Dr. Carrier received her bachelor’s degree in agricultural engineering and her master’s degree and Ph.D. in chemical engineering from McGill University in Montreal.

Priyamvada Natarajan is the Joseph S. and Sophia S. Fruton Professor of Astronomy and Professor of Physics at Yale University. A Yale faculty member since 2000, she also serves as chair of the astronomy department and chair of the women faculty forum. She is a theoretical astrophysicist who is interested in cosmology, gravitational lensing, and black hole physics. Her research on the formation of black holes led her to authoring the award-winning book, Mapping the Heavens: The Radical Scientific Ideas That Reveal the Cosmos (Yale University Press, 2016).

Dr. Natarajan received bachelor’s degrees in physics and mathematics and a master’s degree in science, technology, and society from the Massachusetts Institute of Technology. She earned her Ph.D. in astrophysics from the University of Cambridge in England.

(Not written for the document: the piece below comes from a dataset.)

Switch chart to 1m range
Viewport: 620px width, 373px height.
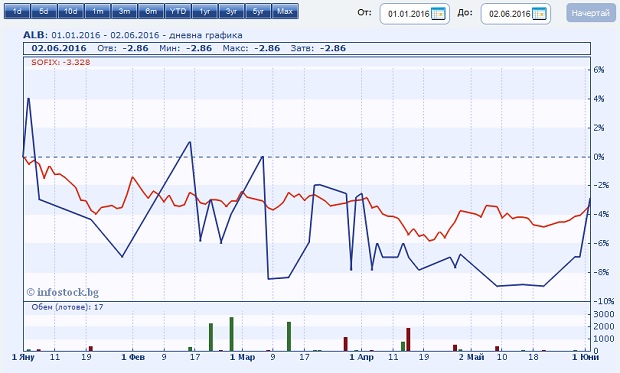pos(97,11)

Thuc-Quyen Nguyen is a professor of chemistry and biochemistry at the University of California, Santa Barbara, where she has taught for the past two decades. She also serves as director of the university’s Center for Polymers and Organic Solids. Her career in academia began as a research associate with Columbia University. In her work, she focuses on doping and charge transport in organic semiconductors, bioelectronics, and device physics of organic solar cells, ratchets, transistors, and photodetectors.

Dr. Nguyen received her associate’s degree from Santa Monica College before transferring to the University of California, Los Angeles, where she earned her bachelor’s degree, master’s degree, and Ph.D. in physical chemistry.